Friday, September 12, 2008

What do Portugal, north spain and florida have in common?

Three weeks ensued when I fixed up my van and passed it through the MOT before I started the long road north on my LT28 to north Spain with an Israeli girl called Hadar who wanted to share the trip with me. It proved good to get some surf in Algarve and meet up with Marc who I had also met in Morocco while in the east we found some interesting eco-farm communities caught up among traditional villages which celebrated their patron saints with style, inviting us to a party with local produce for everyone called Santiago (and us, who weren't). We then continued the road to Leon, the mountainous province where we would be at the rainbow gathering for Spain. Having been there getting to know travellers from around the world was a real privilege though the esoteric nature admittedly put me off a bit as usual. Too much energies and Mayan calendars for my liking...

After two weeks oscillating between the camp and the town to do my work on the internet, these good times came to an end as we danced around fires naked or performed dramas, ran to rainbows hand-in-hand and saw some beautiful sunrises, swam naked in a nearby lagoon, or hung around farting and squirting liquid shit from our vegan-only arses.

Moving west with a motley crew of an Israeli couple and two Slovenians for company we connected with some couchsurfers in La Coruna through the msn and that same night hung out with one of the coolest guys I met. Oscar took all of us into his home for five memorable days never without a dull moment as his music-making and reggae-DJing took us into another dimension. With Patrik from Hamburg who was also Csing with us and his cool neighbour Ana we spent some great days and nights enjoying the Galician warmth of personality. After that we went to the Ortigueira festival, a folk festival which has very little to do with that if you do like most people and head for the forested area on the beach and party all night among tripping young people and various food and ornament stalls. The beach area was particularly spectacular, a small islet floating in the middle of this serene bay with a perfect mouse-sized A-frame breaking in the middle of it – a perfect spot to watch the sun rise or set.

In the end time caught up with me and I had to drive to Gijon, Asturias to leave my van with a surfboard maker (shaper) friend and then catch a bus back to Santiago to catch a ryanair flight to Liverpool at zero euros (plus 40e of taxes of course). Getting there at midnight and hanging with some cool Poles in the airport until morning I arrived bang on time that same morning at my brother Mark's graduation. It was cool to see him graduate with his classmates and along with the rest of the family enjoyed the ceremony while chilling in a beautiful countryside cottage in the countryside. Of course, it was impossible to get there but after some miracles managed to arrive there where we stayed for a whole day and left the next morning with a hire car to drive the family down to a slightly impromptu holiday in Florida, our first time to cross the pond to our much maligned superpower 'ally'.

Getting there we found the Americans to be much more agreeable than I expected, incredibly open, warm and friendly.

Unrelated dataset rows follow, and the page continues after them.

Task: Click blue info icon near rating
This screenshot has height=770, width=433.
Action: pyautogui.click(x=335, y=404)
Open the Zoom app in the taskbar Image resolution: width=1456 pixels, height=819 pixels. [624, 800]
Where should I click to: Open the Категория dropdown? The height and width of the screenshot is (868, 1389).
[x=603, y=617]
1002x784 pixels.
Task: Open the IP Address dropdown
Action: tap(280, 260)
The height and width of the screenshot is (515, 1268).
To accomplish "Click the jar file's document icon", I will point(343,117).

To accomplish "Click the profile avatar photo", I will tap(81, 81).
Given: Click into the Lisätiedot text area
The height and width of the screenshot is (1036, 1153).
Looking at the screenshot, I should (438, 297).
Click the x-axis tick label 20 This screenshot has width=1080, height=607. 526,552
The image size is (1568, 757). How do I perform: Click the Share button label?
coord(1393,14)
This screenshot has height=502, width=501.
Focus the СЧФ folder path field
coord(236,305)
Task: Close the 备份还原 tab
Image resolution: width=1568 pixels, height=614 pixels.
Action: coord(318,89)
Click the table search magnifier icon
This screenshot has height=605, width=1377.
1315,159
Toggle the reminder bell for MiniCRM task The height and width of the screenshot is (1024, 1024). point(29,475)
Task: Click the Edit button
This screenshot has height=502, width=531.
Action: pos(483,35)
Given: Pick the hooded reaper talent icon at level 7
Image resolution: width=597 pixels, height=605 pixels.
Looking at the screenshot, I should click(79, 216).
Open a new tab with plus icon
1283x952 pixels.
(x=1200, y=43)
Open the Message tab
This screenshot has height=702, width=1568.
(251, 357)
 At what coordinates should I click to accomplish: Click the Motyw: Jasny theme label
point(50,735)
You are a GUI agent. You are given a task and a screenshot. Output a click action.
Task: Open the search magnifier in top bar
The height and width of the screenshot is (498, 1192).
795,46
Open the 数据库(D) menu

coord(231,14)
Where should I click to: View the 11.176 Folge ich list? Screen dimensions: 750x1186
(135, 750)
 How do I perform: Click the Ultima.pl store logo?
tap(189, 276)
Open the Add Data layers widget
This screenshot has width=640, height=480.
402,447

They were particularly charmed by English accents and it was a pleasure to meet different echelons of society from varying backgrounds. From the rural dwelling Bible-belt Bush-fanatical family we stayed with to the arty single mum of 2 in the city, I found people who had a generally healthy outlook on life.

There were many immigrants from Latin America, many of whom were not even able to speak English and each with their own story to tell – one rowed for 11 days in a self-made dinghy across the Gulf of Mexico from Cuba to get to the US by crossing through its only southern land border. Maybe the USA gets judged too harshly and looking at it from their standpoint its easy to see how they can get imperialistic, arrogant and naïve to other interests. Their military power is such and their infrastructure is so advanced on every level, from communications network to financial freedom to quality of life it must be easy to forget the rest of the world exists and that they have to care about anything apart from their own feelings like the rest of the Western world. Even issues like global warming and the global distribution of wealth must be so inconsequential to them they are unable to grapple with the concepts involved. I suppose it is a common evil for us in Europe, the Middle East and other countries to demonize them to excuse our own behaviour even on a private level. But the truth is we are just as bad as them and its also possible that some of their interventionism is also based on an idea of getting their hands bloody so that other countries can have a system that is more like theirs. I however cannot just stand by their super-consumerist culture which I found so awkward and unfamiliar, even among the alternative crowd, while the social tensions found in the ghettos are clearly the crunching point of social degradation which makes America a much more racist country than other systems in Europe, even though the nation is inherently an immigrant-populated country which is now closing the door to this stream of open hands.

But on the whole it was good to see some people confronting some of the issues and being open in heart and mind to listen what we had to say. Perhaps ignorance is bliss after all but how can you change a blissfully ignorant nation anyway, if bliss is what everyone wants?